EXERCISE GOAL -> Rewrite all the records below, replacing every "icon" with "symbol" and leaving everything else unchanged.

GIVEN ENTRIES ->
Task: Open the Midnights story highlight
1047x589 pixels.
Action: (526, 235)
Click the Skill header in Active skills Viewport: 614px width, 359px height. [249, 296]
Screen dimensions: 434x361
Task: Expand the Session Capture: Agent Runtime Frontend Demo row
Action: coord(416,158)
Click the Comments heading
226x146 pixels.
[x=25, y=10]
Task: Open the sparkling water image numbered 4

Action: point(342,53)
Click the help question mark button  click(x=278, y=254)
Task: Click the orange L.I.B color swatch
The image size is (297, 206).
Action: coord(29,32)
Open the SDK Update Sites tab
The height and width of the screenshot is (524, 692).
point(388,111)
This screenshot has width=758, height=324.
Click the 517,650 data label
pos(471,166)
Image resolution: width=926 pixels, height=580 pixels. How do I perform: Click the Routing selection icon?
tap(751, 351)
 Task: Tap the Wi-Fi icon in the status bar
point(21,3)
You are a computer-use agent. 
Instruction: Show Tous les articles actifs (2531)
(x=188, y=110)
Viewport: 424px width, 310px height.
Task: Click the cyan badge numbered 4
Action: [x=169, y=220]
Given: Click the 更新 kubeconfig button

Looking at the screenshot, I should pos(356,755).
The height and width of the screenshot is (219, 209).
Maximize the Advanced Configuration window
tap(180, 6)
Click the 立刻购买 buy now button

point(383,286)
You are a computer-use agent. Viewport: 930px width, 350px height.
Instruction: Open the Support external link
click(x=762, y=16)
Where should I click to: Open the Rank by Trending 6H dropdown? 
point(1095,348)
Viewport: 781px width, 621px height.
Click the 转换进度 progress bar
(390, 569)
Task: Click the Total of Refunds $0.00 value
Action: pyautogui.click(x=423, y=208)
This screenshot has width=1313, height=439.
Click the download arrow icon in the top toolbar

ANSWER TO THIS PROBLEM ->
Task: Open the Midnights story highlight
1047x589 pixels.
Action: (526, 235)
Click the Skill header in Active skills Viewport: 614px width, 359px height. [249, 296]
Screen dimensions: 434x361
Task: Expand the Session Capture: Agent Runtime Frontend Demo row
Action: coord(416,158)
Click the Comments heading
226x146 pixels.
[x=25, y=10]
Task: Open the sparkling water image numbered 4

Action: point(342,53)
Click the help question mark button  click(x=278, y=254)
Task: Click the orange L.I.B color swatch
The image size is (297, 206).
Action: coord(29,32)
Open the SDK Update Sites tab
The height and width of the screenshot is (524, 692).
point(388,111)
This screenshot has width=758, height=324.
Click the 517,650 data label
pos(471,166)
Image resolution: width=926 pixels, height=580 pixels. How do I perform: Click the Routing selection symbol?
tap(751, 351)
 Task: Tap the Wi-Fi symbol in the status bar
point(21,3)
You are a computer-use agent. 
Instruction: Show Tous les articles actifs (2531)
(x=188, y=110)
Viewport: 424px width, 310px height.
Task: Click the cyan badge numbered 4
Action: [x=169, y=220]
Given: Click the 更新 kubeconfig button

Looking at the screenshot, I should pos(356,755).
The height and width of the screenshot is (219, 209).
Maximize the Advanced Configuration window
tap(180, 6)
Click the 立刻购买 buy now button

point(383,286)
You are a computer-use agent. Viewport: 930px width, 350px height.
Instruction: Open the Support external link
click(x=762, y=16)
Where should I click to: Open the Rank by Trending 6H dropdown? 
point(1095,348)
Viewport: 781px width, 621px height.
Click the 转换进度 progress bar
(390, 569)
Task: Click the Total of Refunds $0.00 value
Action: pyautogui.click(x=423, y=208)
This screenshot has width=1313, height=439.
Click the download arrow symbol in the top toolbar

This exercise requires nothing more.